Problem to solve. Retype the whole listing that follows so that it matches the original exactly.

---------------

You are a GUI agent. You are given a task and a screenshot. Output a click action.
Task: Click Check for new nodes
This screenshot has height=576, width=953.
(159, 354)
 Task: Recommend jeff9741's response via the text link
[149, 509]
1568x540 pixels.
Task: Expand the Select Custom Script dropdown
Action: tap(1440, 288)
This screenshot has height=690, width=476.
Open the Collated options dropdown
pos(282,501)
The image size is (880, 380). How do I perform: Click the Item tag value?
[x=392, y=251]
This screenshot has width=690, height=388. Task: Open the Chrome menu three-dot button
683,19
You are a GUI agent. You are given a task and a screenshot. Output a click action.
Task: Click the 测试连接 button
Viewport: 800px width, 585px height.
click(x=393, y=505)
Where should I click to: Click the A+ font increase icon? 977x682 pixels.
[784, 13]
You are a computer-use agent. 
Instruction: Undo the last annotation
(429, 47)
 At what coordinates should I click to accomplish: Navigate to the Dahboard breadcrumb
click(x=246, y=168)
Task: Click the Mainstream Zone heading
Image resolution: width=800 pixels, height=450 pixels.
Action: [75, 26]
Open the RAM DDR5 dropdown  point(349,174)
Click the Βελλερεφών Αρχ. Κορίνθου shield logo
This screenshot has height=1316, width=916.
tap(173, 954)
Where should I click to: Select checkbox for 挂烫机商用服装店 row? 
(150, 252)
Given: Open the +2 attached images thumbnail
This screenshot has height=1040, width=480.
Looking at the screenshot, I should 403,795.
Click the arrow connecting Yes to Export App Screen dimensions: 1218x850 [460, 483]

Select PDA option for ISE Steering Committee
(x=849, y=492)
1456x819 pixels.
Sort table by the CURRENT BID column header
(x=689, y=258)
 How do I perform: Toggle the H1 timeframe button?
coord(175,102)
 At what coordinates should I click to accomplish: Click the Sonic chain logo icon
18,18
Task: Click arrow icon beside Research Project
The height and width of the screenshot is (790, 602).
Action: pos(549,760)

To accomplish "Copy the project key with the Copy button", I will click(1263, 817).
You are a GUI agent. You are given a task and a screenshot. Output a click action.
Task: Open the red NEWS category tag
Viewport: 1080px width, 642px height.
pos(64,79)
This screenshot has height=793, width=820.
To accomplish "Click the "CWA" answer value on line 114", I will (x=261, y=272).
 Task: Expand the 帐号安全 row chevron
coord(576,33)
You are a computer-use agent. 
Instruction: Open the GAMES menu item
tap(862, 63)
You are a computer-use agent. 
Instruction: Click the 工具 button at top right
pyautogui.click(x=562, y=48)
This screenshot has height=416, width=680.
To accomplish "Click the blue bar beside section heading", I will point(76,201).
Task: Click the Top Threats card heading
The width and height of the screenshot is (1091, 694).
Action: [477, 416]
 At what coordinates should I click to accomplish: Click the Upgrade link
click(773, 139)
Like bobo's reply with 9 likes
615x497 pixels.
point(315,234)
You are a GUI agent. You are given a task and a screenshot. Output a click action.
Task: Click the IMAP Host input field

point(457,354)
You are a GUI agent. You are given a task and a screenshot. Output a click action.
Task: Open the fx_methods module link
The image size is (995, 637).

---------------

Solution for this problem.
You are a GUI agent. You are given a task and a screenshot. Output a click action.
Task: Click Check for new nodes
This screenshot has height=576, width=953.
(159, 354)
 Task: Recommend jeff9741's response via the text link
[149, 509]
1568x540 pixels.
Task: Expand the Select Custom Script dropdown
Action: tap(1440, 288)
This screenshot has height=690, width=476.
Open the Collated options dropdown
pos(282,501)
The image size is (880, 380). How do I perform: Click the Item tag value?
[x=392, y=251]
This screenshot has width=690, height=388. Task: Open the Chrome menu three-dot button
683,19
You are a GUI agent. You are given a task and a screenshot. Output a click action.
Task: Click the 测试连接 button
Viewport: 800px width, 585px height.
click(x=393, y=505)
Where should I click to: Click the A+ font increase icon? 977x682 pixels.
[784, 13]
You are a computer-use agent. 
Instruction: Undo the last annotation
(429, 47)
 At what coordinates should I click to accomplish: Navigate to the Dahboard breadcrumb
click(x=246, y=168)
Task: Click the Mainstream Zone heading
Image resolution: width=800 pixels, height=450 pixels.
Action: [75, 26]
Open the RAM DDR5 dropdown  point(349,174)
Click the Βελλερεφών Αρχ. Κορίνθου shield logo
This screenshot has height=1316, width=916.
tap(173, 954)
Where should I click to: Select checkbox for 挂烫机商用服装店 row? 
(150, 252)
Given: Open the +2 attached images thumbnail
This screenshot has height=1040, width=480.
Looking at the screenshot, I should 403,795.
Click the arrow connecting Yes to Export App Screen dimensions: 1218x850 [460, 483]

Select PDA option for ISE Steering Committee
(x=849, y=492)
1456x819 pixels.
Sort table by the CURRENT BID column header
(x=689, y=258)
 How do I perform: Toggle the H1 timeframe button?
coord(175,102)
 At what coordinates should I click to accomplish: Click the Sonic chain logo icon
18,18
Task: Click arrow icon beside Research Project
The height and width of the screenshot is (790, 602).
Action: pos(549,760)

To accomplish "Copy the project key with the Copy button", I will click(1263, 817).
You are a GUI agent. You are given a task and a screenshot. Output a click action.
Task: Open the red NEWS category tag
Viewport: 1080px width, 642px height.
pos(64,79)
This screenshot has height=793, width=820.
To accomplish "Click the "CWA" answer value on line 114", I will (x=261, y=272).
 Task: Expand the 帐号安全 row chevron
coord(576,33)
You are a computer-use agent. 
Instruction: Open the GAMES menu item
tap(862, 63)
You are a computer-use agent. 
Instruction: Click the 工具 button at top right
pyautogui.click(x=562, y=48)
This screenshot has height=416, width=680.
To accomplish "Click the blue bar beside section heading", I will point(76,201).
Task: Click the Top Threats card heading
The width and height of the screenshot is (1091, 694).
Action: [477, 416]
 At what coordinates should I click to accomplish: Click the Upgrade link
click(773, 139)
Like bobo's reply with 9 likes
615x497 pixels.
point(315,234)
You are a GUI agent. You are given a task and a screenshot. Output a click action.
Task: Click the IMAP Host input field

point(457,354)
You are a GUI agent. You are given a task and a screenshot. Output a click action.
Task: Open the fx_methods module link
The image size is (995, 637).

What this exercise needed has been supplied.